In this chapter, we will describe the key building blocks for DNNs. As there are many different types of DNNs [50], we will focus our attention on those that are most widely used. We will begin by describing the salient characteristics of commonly used DNN layers in Sections 2.1 and 2.2. We will then describe popular DNN layers and how these layers can be combined to form various types of DNNs in Section 2.3. Section 2.4 will provide a detailed discussion on convolutional neural networks (CNNs), since they are widely used and tend to provide many opportunities for efficient DNN processing. It will also highlight various popular CNN models that are often used as workloads for evaluating DNN hardware accelerators. Next, in Section 2.5, we will briefly discuss other types of DNNs and describe how they are similar to and differ from CNNs from a workload processing perspective (e.g., data dependencies, types of compute operations, etc.). Finally, in Section 2.6, we will discuss the various DNN development resources (e.g., frameworks and datasets), which researchers and practitioners have made available to help enable the rapid progress in DNN model and hardware research and development.
2.1 ATTRIBUTES OF CONNECTIONS WITHIN A LAYER
As discussed in Chapter 1, DNNs are composed of several processing layers, where in most layers the main computation is a weighted sum.

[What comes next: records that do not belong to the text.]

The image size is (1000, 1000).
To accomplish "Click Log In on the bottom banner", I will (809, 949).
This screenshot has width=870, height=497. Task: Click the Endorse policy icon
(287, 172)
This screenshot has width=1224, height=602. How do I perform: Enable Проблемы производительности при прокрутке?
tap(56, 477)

There are several different types of layers, which primarily differ in terms of how the inputs and outputs are connected within the layers. There are two main attributes of the connections within a layer:
1. The connection pattern between the input and output activations, as shown in Figure 2.1a: if a layer has the attribute that every input activation is connected to every output, then we call that layer fully connected. On the other hand, if a layer has the attribute that only a subset of inputs are connected to the output, then we call that layer sparsely connected. Note that the weights associated with these connections can be zero or non-zero; if a weight happens to be zero (e.g., as a result of training), it does not mean there is no connection (i.e., the connection still exists).

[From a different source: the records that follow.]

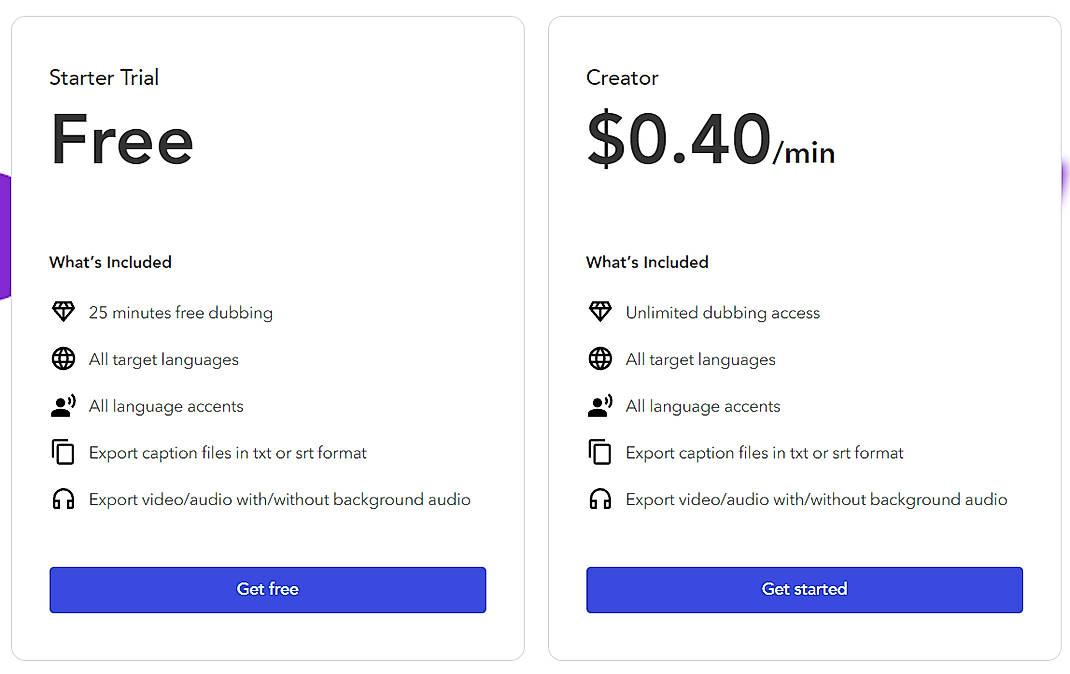Click the caption files icon on the Creator plan
The height and width of the screenshot is (674, 1070).
(x=600, y=452)
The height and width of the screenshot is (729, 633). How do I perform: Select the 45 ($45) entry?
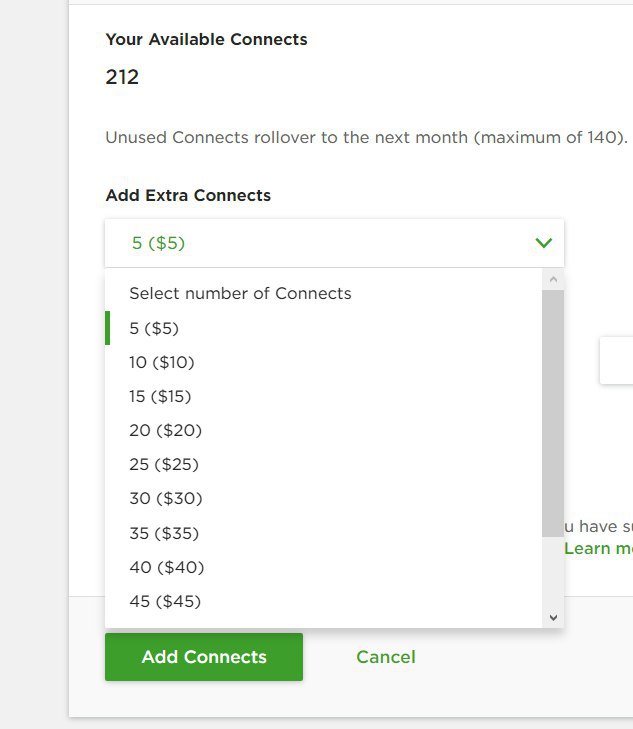pos(323,601)
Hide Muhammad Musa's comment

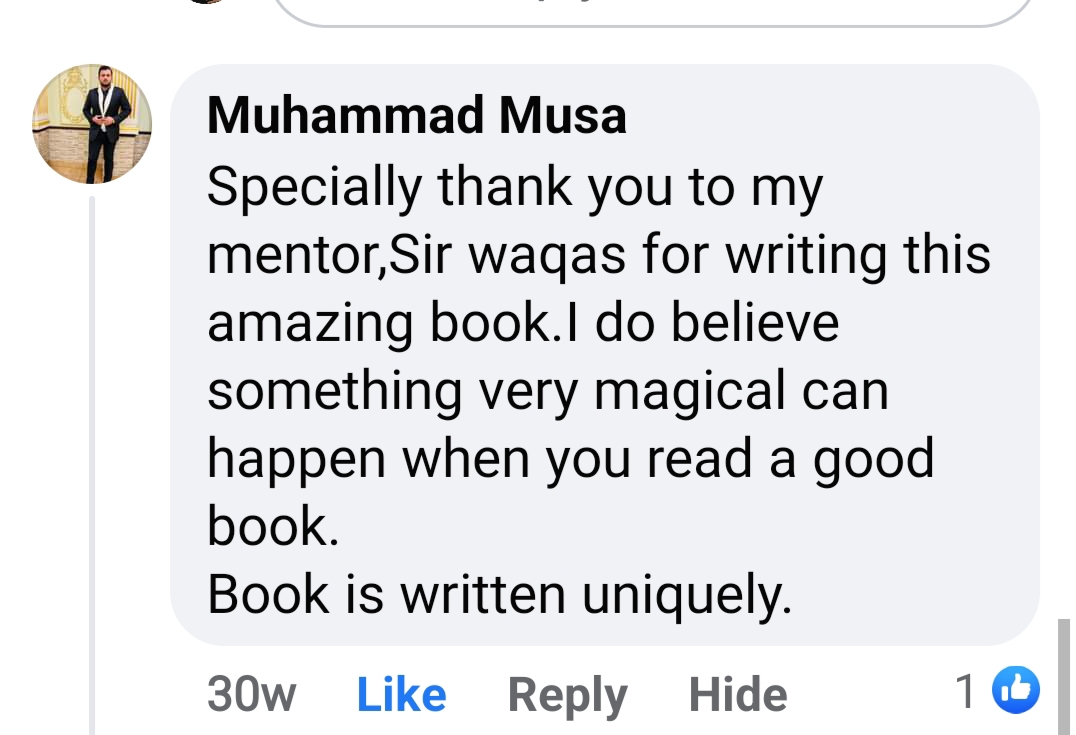(x=738, y=695)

Figure 2.1: Properties of connections in DNNs (Figure adapted from [4]).
For sparsely connected layers, a sub attribute is related to the structure of the connections. Input activations may connect to any output activation (i.e., global), or they may only connect to output activations in their neighborhood (i.e., local). The consequence of such local connections is that each output activation is a function of a restricted window of input activations, which is referred to as the receptive field.
2. The value of the weight associated with each connection: the most general case is that the weight can take on any value (e.g., each weight can have a unique value). A more restricted case is that the same value is shared by multiple weights, which is referred to as weight sharing.
Combinations of these attributes result in many of the common layer types. Any layer with the fully connected attribute is called a fully connected layer (FC layer). In order to distinguish the attribute from the type of layer, in this chapter, we will use the term FC layer as distinguished from the fully connected attribute. However, in subsequent chapters we will follow the common practice of using the terms interchangeably. Another widely used layer type is the convolutional (CONV) layer, which is locally, sparsely connected with weight sharing.2 The computation in FC and CONV layers is a weighted sum. However, there are other computations that might be performed and these result in other types of layers. We will discuss FC, CONV, and these other layers in more detail in Section 2.3.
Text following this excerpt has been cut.